▸ What the exercise asks
Your copy should begin at the line containing "Click the people group icon" and end at the last line of the records; transcribe those lines exactly and leave out every picture.

[Stored data entries]
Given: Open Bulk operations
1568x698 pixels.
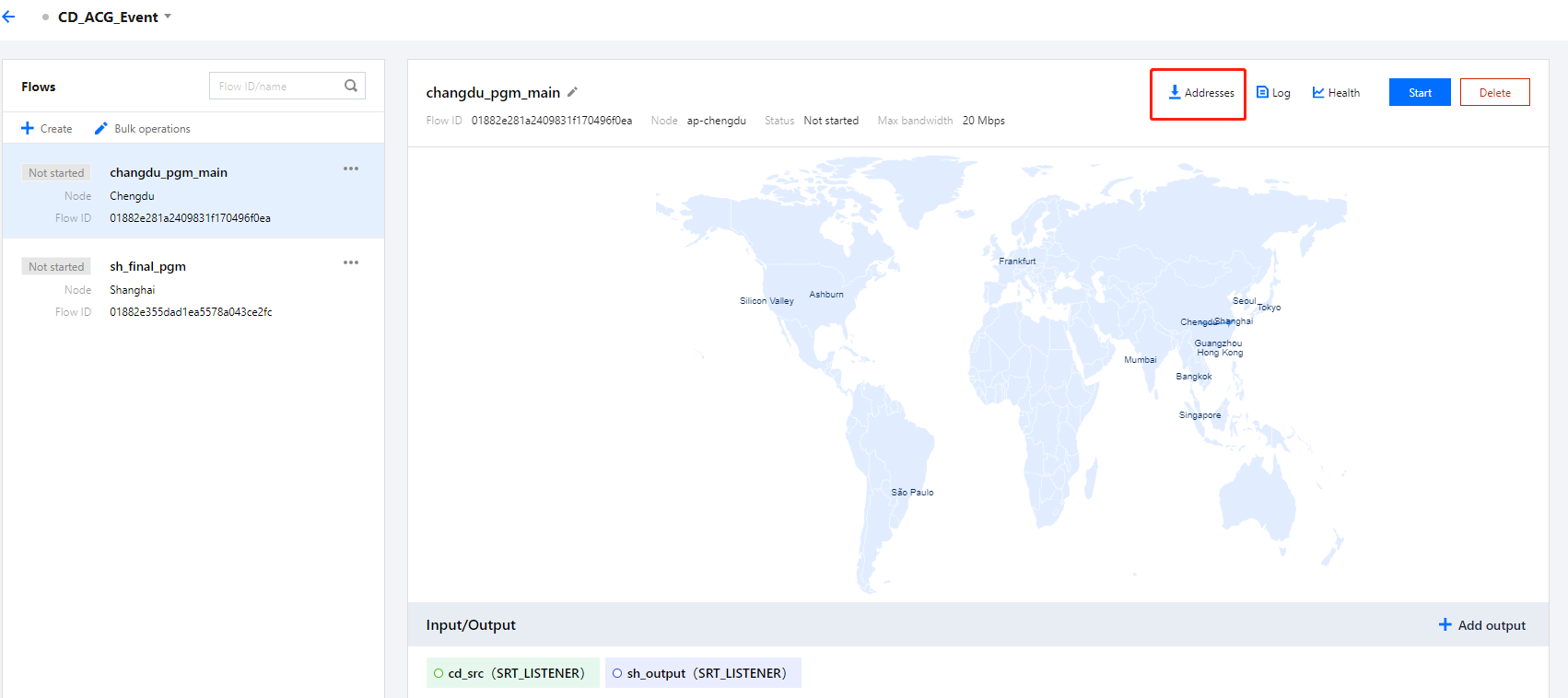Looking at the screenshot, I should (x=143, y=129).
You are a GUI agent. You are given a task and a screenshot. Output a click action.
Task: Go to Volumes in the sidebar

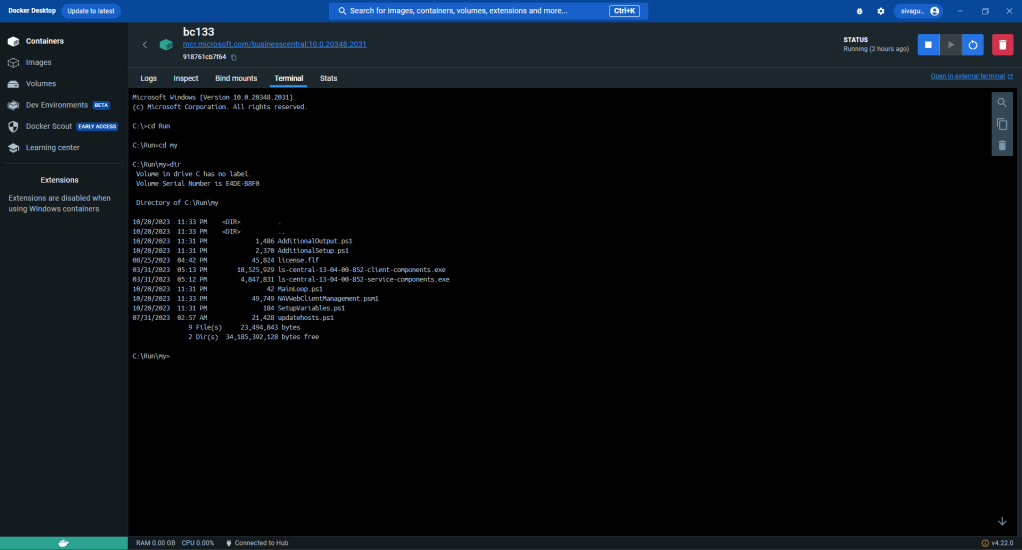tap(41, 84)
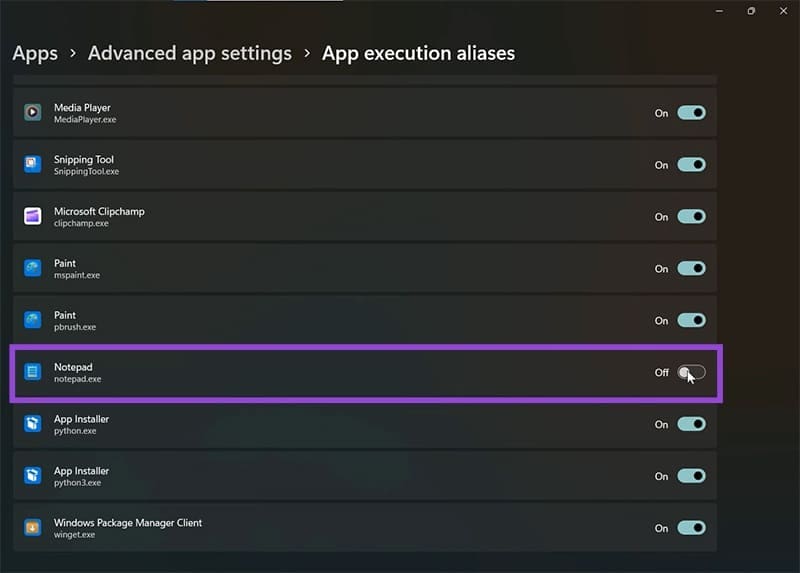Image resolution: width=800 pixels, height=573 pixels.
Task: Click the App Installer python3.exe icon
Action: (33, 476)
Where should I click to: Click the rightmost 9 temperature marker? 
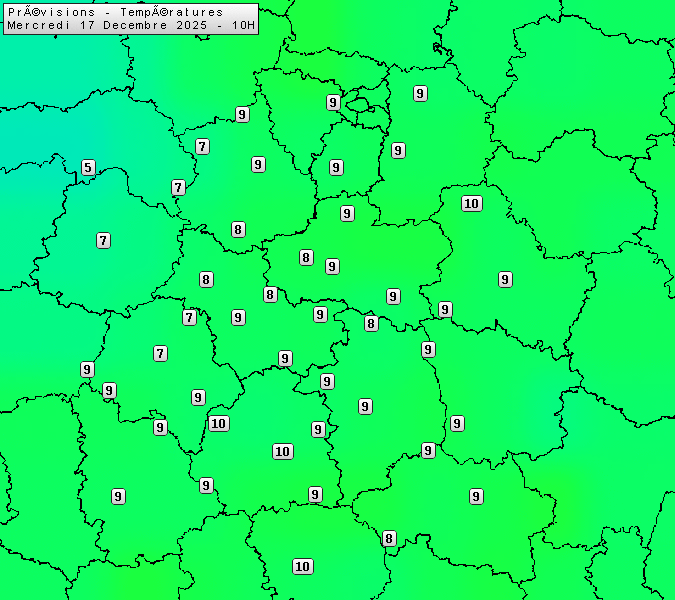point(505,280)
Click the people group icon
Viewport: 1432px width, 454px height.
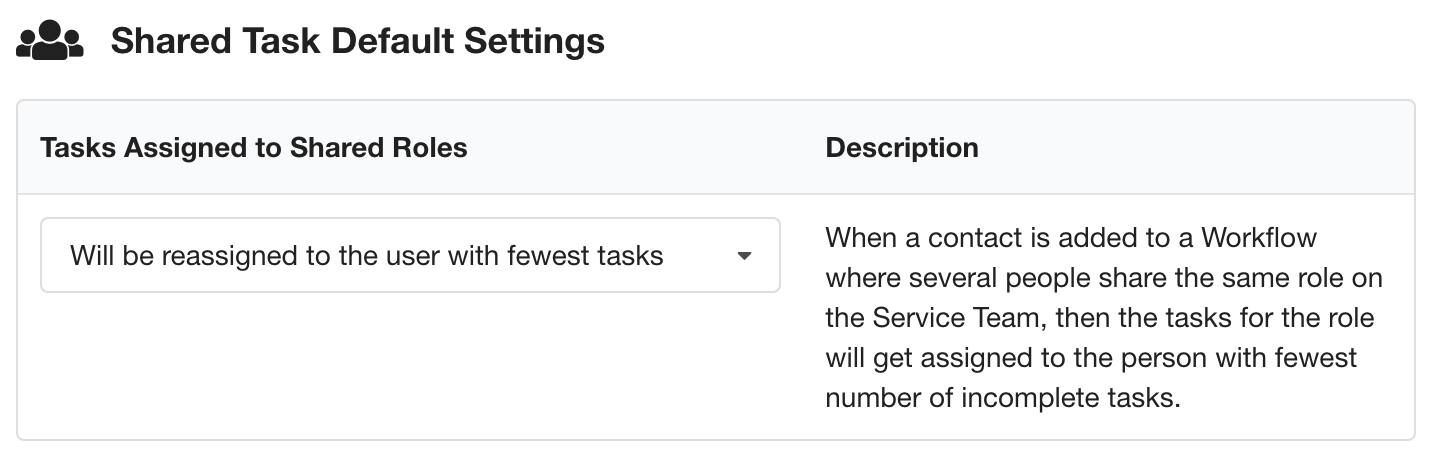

▸ Written response
Click the people group icon
Viewport: 1432px width, 454px height.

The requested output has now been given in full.